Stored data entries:
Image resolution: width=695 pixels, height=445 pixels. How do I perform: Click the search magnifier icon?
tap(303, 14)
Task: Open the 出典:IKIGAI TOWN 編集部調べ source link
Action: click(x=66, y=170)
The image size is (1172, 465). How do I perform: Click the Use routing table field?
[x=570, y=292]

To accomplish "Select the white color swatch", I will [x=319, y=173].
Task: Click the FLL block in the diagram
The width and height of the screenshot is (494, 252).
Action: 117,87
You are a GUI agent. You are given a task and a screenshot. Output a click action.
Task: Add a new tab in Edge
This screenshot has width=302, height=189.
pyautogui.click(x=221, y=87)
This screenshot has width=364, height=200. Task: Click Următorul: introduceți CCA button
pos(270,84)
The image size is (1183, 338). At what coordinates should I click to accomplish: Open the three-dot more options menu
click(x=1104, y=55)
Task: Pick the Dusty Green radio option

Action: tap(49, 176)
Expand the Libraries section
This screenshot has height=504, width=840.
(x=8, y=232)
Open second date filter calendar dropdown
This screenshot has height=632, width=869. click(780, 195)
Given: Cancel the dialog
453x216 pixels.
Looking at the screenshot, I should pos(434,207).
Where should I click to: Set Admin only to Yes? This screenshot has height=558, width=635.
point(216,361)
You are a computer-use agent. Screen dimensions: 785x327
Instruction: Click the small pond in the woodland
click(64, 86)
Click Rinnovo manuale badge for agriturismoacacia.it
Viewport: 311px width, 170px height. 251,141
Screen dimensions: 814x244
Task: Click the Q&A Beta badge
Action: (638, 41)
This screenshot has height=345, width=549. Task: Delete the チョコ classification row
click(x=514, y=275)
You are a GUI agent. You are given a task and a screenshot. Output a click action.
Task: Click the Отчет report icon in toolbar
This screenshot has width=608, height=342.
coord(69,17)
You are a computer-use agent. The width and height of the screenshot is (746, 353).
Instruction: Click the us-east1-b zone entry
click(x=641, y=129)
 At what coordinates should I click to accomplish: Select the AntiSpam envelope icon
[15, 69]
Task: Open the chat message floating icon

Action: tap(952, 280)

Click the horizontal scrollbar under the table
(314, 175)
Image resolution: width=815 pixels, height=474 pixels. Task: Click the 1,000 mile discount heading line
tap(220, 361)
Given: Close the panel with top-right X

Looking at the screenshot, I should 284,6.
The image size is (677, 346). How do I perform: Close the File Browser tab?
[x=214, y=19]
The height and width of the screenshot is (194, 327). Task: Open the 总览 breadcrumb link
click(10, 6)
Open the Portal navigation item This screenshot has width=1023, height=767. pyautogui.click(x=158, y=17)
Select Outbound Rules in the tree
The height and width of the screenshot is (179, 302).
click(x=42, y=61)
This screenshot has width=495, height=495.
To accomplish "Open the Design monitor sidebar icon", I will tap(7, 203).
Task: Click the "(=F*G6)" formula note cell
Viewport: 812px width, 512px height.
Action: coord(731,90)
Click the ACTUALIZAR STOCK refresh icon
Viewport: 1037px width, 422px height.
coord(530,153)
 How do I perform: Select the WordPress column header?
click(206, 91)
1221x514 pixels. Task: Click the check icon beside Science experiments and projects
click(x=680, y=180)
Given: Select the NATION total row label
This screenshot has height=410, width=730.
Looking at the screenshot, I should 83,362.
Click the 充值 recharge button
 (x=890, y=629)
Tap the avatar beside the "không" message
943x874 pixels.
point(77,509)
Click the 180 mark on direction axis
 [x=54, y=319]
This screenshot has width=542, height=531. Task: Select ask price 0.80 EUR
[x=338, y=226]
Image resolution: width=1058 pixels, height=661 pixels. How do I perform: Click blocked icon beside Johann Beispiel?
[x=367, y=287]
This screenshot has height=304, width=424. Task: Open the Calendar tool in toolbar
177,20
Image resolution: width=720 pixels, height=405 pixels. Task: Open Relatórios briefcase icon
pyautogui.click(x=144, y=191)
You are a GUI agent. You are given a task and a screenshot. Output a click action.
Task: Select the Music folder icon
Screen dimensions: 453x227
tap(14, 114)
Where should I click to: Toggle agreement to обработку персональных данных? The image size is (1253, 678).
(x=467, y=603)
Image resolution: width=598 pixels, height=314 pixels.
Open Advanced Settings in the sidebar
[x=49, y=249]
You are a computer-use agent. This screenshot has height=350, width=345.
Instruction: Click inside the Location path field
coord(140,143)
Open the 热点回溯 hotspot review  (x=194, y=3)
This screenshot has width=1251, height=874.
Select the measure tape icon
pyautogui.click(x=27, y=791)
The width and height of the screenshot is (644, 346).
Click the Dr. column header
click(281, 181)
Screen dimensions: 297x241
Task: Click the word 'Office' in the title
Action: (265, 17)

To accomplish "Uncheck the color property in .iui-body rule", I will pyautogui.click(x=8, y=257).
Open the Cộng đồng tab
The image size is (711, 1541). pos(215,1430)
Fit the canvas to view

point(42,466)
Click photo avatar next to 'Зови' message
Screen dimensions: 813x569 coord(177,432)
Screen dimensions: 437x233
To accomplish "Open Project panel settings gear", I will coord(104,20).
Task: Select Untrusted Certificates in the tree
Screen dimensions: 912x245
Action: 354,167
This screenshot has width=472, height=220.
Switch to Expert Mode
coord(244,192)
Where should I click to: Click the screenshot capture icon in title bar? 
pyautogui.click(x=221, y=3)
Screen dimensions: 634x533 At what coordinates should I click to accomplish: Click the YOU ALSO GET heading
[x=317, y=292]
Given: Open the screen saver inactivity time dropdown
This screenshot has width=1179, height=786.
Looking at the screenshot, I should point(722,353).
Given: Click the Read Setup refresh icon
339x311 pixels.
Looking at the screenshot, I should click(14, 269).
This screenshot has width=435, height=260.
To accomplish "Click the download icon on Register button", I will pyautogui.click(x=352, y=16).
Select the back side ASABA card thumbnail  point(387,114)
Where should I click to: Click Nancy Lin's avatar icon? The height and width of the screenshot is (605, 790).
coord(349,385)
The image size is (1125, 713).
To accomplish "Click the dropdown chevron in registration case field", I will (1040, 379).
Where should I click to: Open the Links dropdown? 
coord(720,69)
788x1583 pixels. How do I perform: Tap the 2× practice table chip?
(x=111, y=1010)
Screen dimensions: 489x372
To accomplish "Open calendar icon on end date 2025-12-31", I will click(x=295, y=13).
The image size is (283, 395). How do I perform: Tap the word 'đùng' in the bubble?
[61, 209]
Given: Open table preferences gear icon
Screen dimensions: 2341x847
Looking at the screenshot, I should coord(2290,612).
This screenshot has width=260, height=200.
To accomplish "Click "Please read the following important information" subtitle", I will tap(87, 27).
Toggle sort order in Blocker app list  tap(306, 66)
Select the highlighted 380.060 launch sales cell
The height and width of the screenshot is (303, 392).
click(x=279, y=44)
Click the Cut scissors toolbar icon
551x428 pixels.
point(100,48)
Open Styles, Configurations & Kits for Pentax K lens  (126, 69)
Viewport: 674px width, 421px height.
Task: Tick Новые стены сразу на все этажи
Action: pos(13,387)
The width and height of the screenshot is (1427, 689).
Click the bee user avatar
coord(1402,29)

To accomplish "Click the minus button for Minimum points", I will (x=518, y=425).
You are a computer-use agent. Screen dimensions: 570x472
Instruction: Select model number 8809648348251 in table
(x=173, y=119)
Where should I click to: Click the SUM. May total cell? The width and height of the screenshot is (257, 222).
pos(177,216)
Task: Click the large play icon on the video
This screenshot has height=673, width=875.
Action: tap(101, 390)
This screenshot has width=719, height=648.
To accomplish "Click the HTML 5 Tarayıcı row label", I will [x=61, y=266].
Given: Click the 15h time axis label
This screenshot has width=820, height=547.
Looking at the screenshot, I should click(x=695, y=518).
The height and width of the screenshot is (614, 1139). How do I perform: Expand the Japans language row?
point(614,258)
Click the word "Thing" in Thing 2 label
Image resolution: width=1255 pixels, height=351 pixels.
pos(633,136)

**WORK ITEM:**
Every line from the one with "Given: Click the 15h time axis label" to the end of the records above should be returned exactly, and no other lines.

**COMPLETED TASK:**
Given: Click the 15h time axis label
This screenshot has width=820, height=547.
Looking at the screenshot, I should click(x=695, y=518).
The height and width of the screenshot is (614, 1139). How do I perform: Expand the Japans language row?
point(614,258)
Click the word "Thing" in Thing 2 label
Image resolution: width=1255 pixels, height=351 pixels.
pos(633,136)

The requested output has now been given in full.